HONG KONG, Aug 9 (Reuters) – Cathay Pacific Airways (0293.HK) posted its best first-half profit in more than a decade on Wednesday and announced plans to order more planes and repay the Hong Kong government’s bailout after a major shift in travel In demand.
Interim net profit of HK$4.3 billion ($550.22 million) met profit guidance of up to HK$4.5 billion, compared with a HK$5 billion loss a year earlier when Hong Kong imposed strict COVID-19 quarantine rules.
“While we are only half way through our rebuilding journey, our results for the first six months of 2023 show we are on the right track,” Cathay Pacific Chairman Healy said in a statement.
Cathay Pacific has been slower to restore capacity than its closest rival Singapore Airlines (SIAL.SI) as it faces tougher quarantine rules for longer and needs to train more staff and restore grounded planes.
The Hong Kong carrier expects to reach 70% of its pre-pandemic capacity by the end of this year and 100% by the end of 2024. That compares with nearly 60% capacity now and 3% a year ago.
“It’s a very rapid increase,” Healy said at a news conference. “We’ve got a late start, but the recovery trajectory is definitely on track compared to where our main regional competitors started off.”
Cathay Pacific said it intends to exercise its purchase option to buy 32 Airbus (AIR.PA) A320neo family planes, hoping to increase the size of its fleet as demand rebounds.

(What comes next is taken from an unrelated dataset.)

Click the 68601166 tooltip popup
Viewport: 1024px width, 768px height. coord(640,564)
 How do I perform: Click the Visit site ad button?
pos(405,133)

The aircraft is expected to be delivered in 2029, bringing the total number of new deliveries to more than 70.
As part of a long-haul Boeing 777-300ER cabin redesign, the company will also bring a “new business class experience” in the second quarter of 2024 and a new first class experience on the 777-9 in 2025.
The airline said it would also buy back 50% of the HK$19.5 billion preference shares held by the Hong Kong government by the end of 2023 and the remaining shares by the end of July 2024, subject to completion of the proposed capital reduction and business conditions of.
Cathay issued the shares in 2020 as part of a HK$39 billion rescue package from the government and its biggest shareholders, Swire Pacific (0019.HK) and Air China, (601111.SS) that shored up its finances after travel demand collapsed during the Pandemic.
“The performance is not bad, but the second half may lack special business highlights,” said Eugene Law, director of business development at brokerage China Galaxy International, adding that some investors may choose to take profits after the previous earnings report.
Cathay Pacific pared gains to 0.2 percent from 0.9 percent as of 0605 GMT after results were released. The Hang Seng Index (.HSI) fell 0.2 percent overall.
Chief executive Lim Chung Kee said the main challenges facing the industry globally, namely manpower shortages and supply chain issues, are expected to improve and normalize by 2024.
“I must say, compared to the challenges we have faced during the past three years during the epidemic, all of these are … happy questions, right?” Lin said.